I joined this site for horse advice, because the only person who helped me with my horses was my dad, and he passed away so I need some help. We keep our horses on a 7-8 acre farm behind my house. I know their feeding schedule for the winter, but have no idea about the summer. My dad would take care of that, so I don't really know how to take care of their feeding during the summer. It may seem silly, but just in case because the weather is getting warmer I wanted to know. *They graze all day, but do they need any additional food? Like after riding or something? Sorry if I sound a little clueless. Thanks*


----------



## Yoshi (Feb 6, 2011)

glitterhorse said:


> I joined this site for horse advice, because the only person who helped me with my horses was my dad, and he passed away so I need some help. We keep our horses on a 7-8 acre farm behind my house. I know their feeding schedule for the winter, but have no idea about the summer. My dad would take care of that, so I don't really know how to take care of their feeding during the summer. It may seem silly, but just in case because the weather is getting warmer I wanted to know. *They graze all day, but do they need any additional food? Like after riding or something? Sorry if I sound a little clueless. Thanks*


First of all, I am very sorry for your loss. That must be devastating for you. 
Concerning your horses feeding regime, it's difficult to say what extra feed you need to give them, if any, without knowing the quality/quantity of your grazing and also whether your horses are in no/light/medium or hard work. 
If you're not sure, then I would definately ask your vet or call one of the big horse nutritionists (Nutrena, Purina etc...) who have qualified nutritionists and will be able to give you expert advice. 
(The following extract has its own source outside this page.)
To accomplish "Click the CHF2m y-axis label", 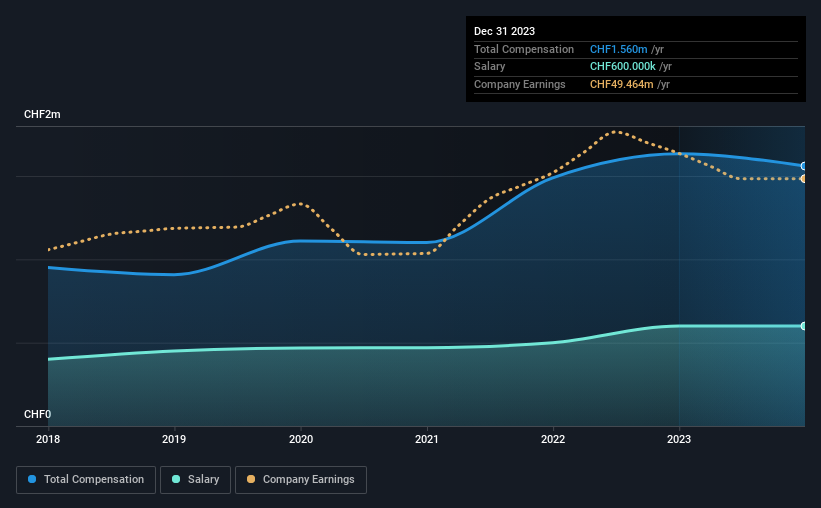I will 42,114.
In the meantime, you need to make sure that the horses have access to a fresh supply of water as well as salt/mineral blocks.
If your grazing is really really poor then you might have to supplement it with hay or haylage even in the summer months. 
If you have any ponies who are prone to laminitis then you will need to restrict their grazing now. 

Hope this helps!


----------



## glitterhorse (Mar 20, 2011)

Thank you so much! This does help a bunch!


----------



## RitzieAnn (Dec 22, 2010)

Also, what kind of feed are they eating now? 

The biggest 'test' I do in the summer is toss out a flake while they are grazing. If they eat it, I give them more. they always will chose the grass over the hay if there is enough.
_Posted via Mobile Device_


----------